Carta de los Lectores

buzon

Recuerde que

Según el artículo 11, del Decreto 806 del 30 de abril de 1998, el niño pue­de acceder directamente al pediatra sin que tenga que ser visto primero por un médico general. El artículo dice textualmente:

“Condiciones de acceso. Para acceder a cualquiera de los niveles de complejidad del plan obligatorio de salud, se consideran como indispensables y de tránsito obligatorio las actividades y procedimientos de consulta de medicina general y/o paramédica del primer nivel de atención. Para el tránsito entre niveles de complejidad es requisito indispensable el procedimiento de remisión. Se exceptúan de lo anterior solamente las atenciones de urgencia y pediatría”.

Revista Crianza & Salud
Sociedad Colombiana de Pediatría

Señores

Sociedad Colombiana de Pediatría

Revista Crianza & Salud

Bogotá, D.C.

Se ha hablado mucho en estos días sobre el uso tan frecuente del castigo físico para corregir conductas inadecuadas de los niños. Ustedes como especialistas ¿qué opinan al respecto?

Cordial Saludo

María Inés Guerra

Rta.

Desafortunadamente la práctica del castigo físico en la relación de los cuidadores con los niños se encuentra todavía muy arraigada en nuestra cultura. El concepto actual de los expertos en crianza infantil coincide en que dicha práctica debe salir del contexto de la crianza, pues cuando se aplica el castigo físico se les enseña a los niños que la violencia es una forma corriente de relacionarse entre los seres humanos, promoviendo así la expresión de comportamientos violentos.

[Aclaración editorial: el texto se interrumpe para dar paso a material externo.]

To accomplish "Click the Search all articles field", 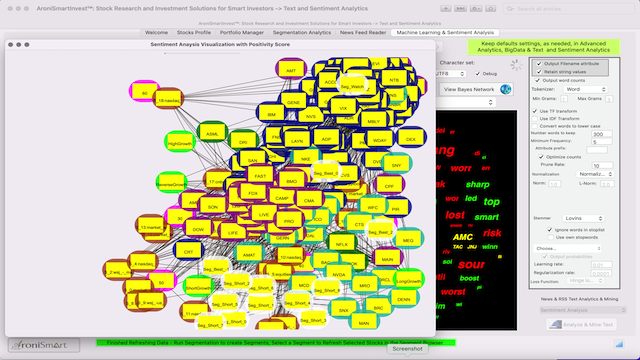I will [568, 9].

La educadora familiar Ángela Marulanda señala las principales desventajas del castigo físico: no promueve respeto, sino desprecio; no promueve admiración, sino temor; y no promueve deseos de enmendarse en quien lo recibe, sino deseos de vengarse. Con toda razón, un sabio proverbio afirma que: “el que pega para enseñar, está enseñando a pegar”.